When the Soviet Union fell it did so with a whimper. The union republics experienced tumultuous years, but for countries which had been within the Soviet sphere of dominance the fall was fairly uneventful. It passed by uneventfully because it turned out Soviet power had largely been a mirage. The Soviet Union had a massive army but increasingly lacked the means to finance it.
A key point then that even empires must earn their keep. An economy is needed to fuel military might. But in economics no cheating is possible and force will get you nowhere. As in the markets nobody owes anybody anything you are only as worth as much as you can offer. Have a world to offer, and you can gain the world. Have nothing to offer, and you can have nothing from anybody else. The problem for the Soviet Union was it had nothing to offer. As that Nicholas Cage character from Lord of War said; "Nobody was lining up to buy their cars."

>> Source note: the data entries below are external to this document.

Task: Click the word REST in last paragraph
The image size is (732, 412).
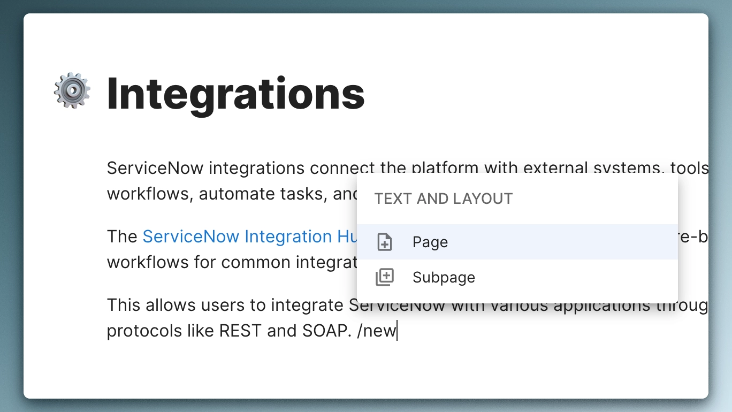Action: coord(241,331)
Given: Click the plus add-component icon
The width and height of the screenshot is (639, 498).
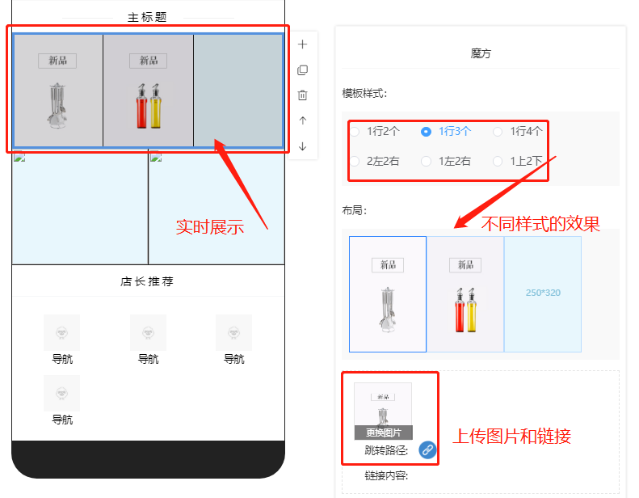Looking at the screenshot, I should coord(302,44).
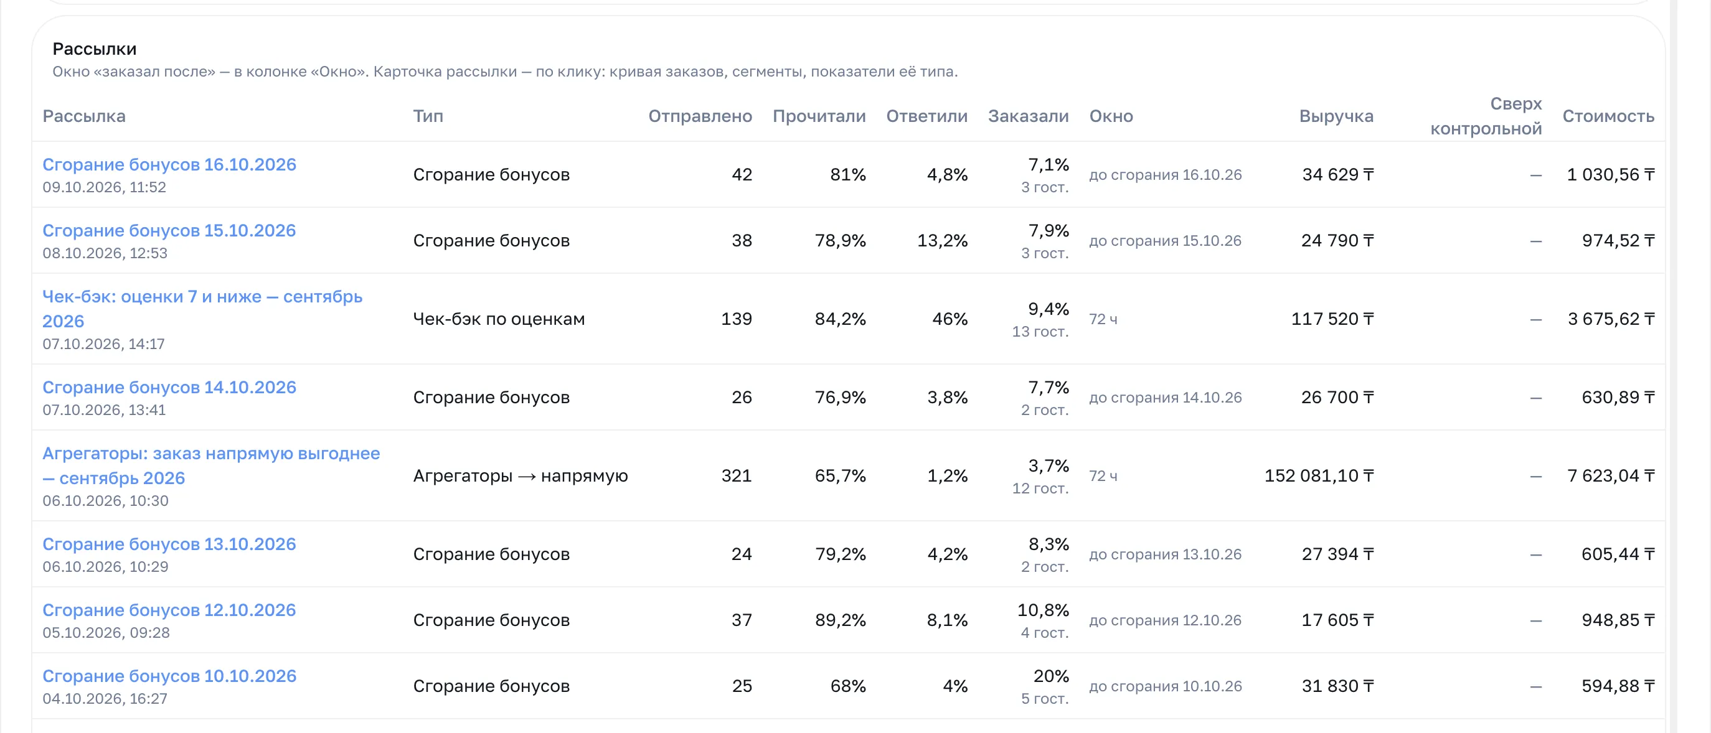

You could not fault the Soviets for a lack of effort. There were giant factories churning out smoke, long lines of rail were always being laid down, massive amounts of coal being mined... But at the end of this nothing really useful was coming out. Nothing anybody would want to buy. Nobody outside the Soviet Union was lining up to buy Soviet Lada automobiles, Ekran television sets or Karl Marx hardcovers. (And after a while even inside the Soviet Union nobody was lining up to buy Karl Marx hardcovers.)
The Soviet Union had been akin to a devoted novelist writing bad prose. A justifiably unappreciated writer, writing psychological realism. Hard-working, ascetic. Lived in an attic, with no electricity, secluded, working on his novels 16 hours a day. Died at 35 from a bad liver, dirt poor, unpublished and bitter. It was not that there was no effort. There was plenty of effort. It was just that he had nothing to offer. No one would voluntarily buy his novels. In the first place it was psychological realism and in the second place it was not very good.

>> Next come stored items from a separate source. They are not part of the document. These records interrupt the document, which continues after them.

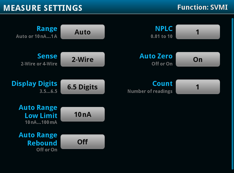This screenshot has height=173, width=234.
Task: Tap the Display Digits label text
Action: 34,84
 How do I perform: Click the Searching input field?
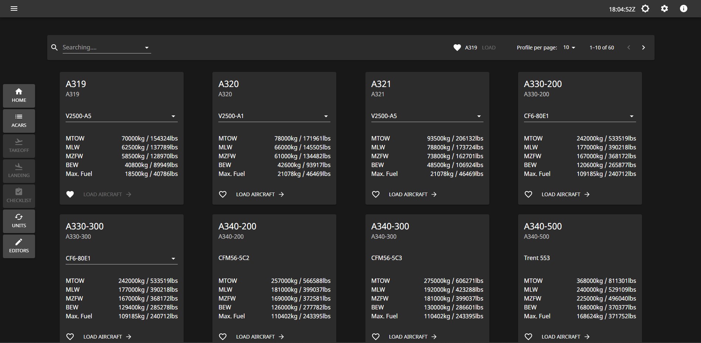(x=101, y=48)
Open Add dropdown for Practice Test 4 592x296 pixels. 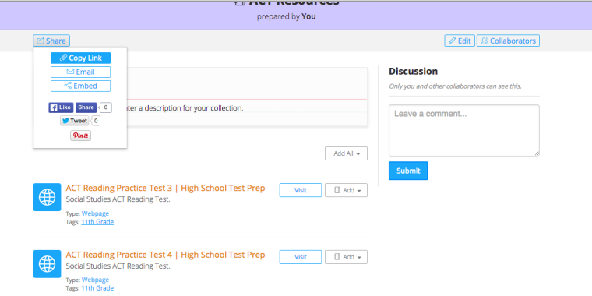pyautogui.click(x=346, y=257)
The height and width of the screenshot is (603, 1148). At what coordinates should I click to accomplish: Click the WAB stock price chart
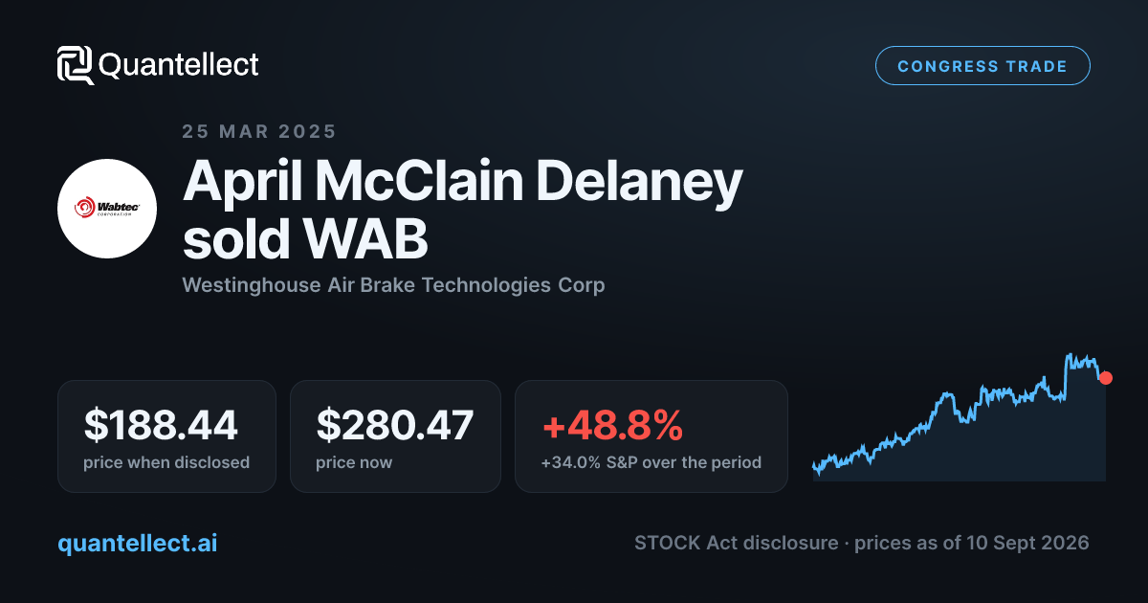point(960,417)
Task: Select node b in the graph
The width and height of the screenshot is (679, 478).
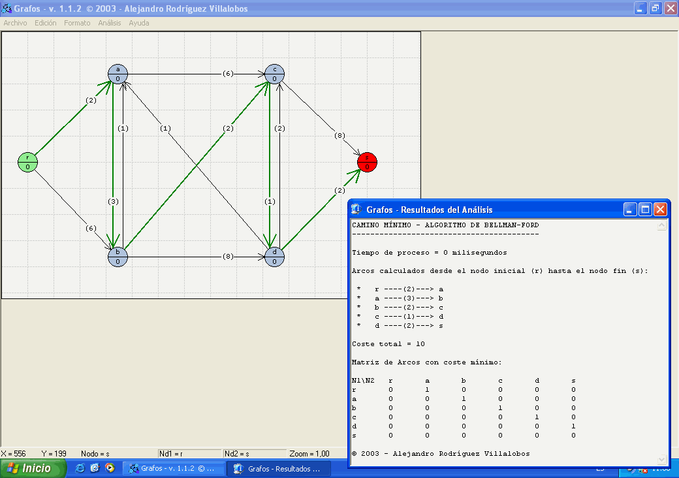Action: click(x=118, y=257)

But the other empire of the Cold War, The Empire of today is it any different? Is anybody lining up to buy their cars? The answer is increasingly no. US exports are increasingly lagging behind US imports, increasingly the Empire and its military might is being funded by debt. The US empire is to a dramatic extent only propped up by an arrangement where productive and viable economies send the United States useful products that you would want to buy and the US sends back newly printed paper money the rest of the world then holds into infinity. The US, once an industrial powerhouse with a bright future ahead now has seemingly nothing to offer to the world but its paper currency.
If the USSR was akin to a bad novelist then America is an ageing stripper. Her story is that of a pretty college grad turned erotic dancer. In the beginning she had much going for herself. A useful degree, the looks and a good albeit stressful starter job at a mayor company. But after a few months she got bored and realised she could actually earn more while working less by performing in a nudie bar three nights a week.

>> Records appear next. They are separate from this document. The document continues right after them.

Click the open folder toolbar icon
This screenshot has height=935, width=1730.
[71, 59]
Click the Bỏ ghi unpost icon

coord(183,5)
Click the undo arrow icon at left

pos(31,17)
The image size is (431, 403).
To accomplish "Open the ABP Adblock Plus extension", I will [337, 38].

She switched over to the brass pole. And it was great. Not a demanding job, plenty of free time, good money. If she needed more, she could always just book more nights. With money came the good life. Cocaine, a housemaid, Mercedes-Benz, a holiday house in Aspen. Sure over the years she had to do a job or two on herself, a plastic surgery here and there. But it was no problem, there were plenty of bankers - hardworking but somewhat geeky Asian fellows - among her regular customers in over their ears for her. They were happy to hook her up with a loan for the surgeries. After that she had not actually paid off those loans, but it did not matter because she was earning so much she could repay them anytime she wanted to. She would just have to cut on her spending a bit. But she never did. There was never the right time.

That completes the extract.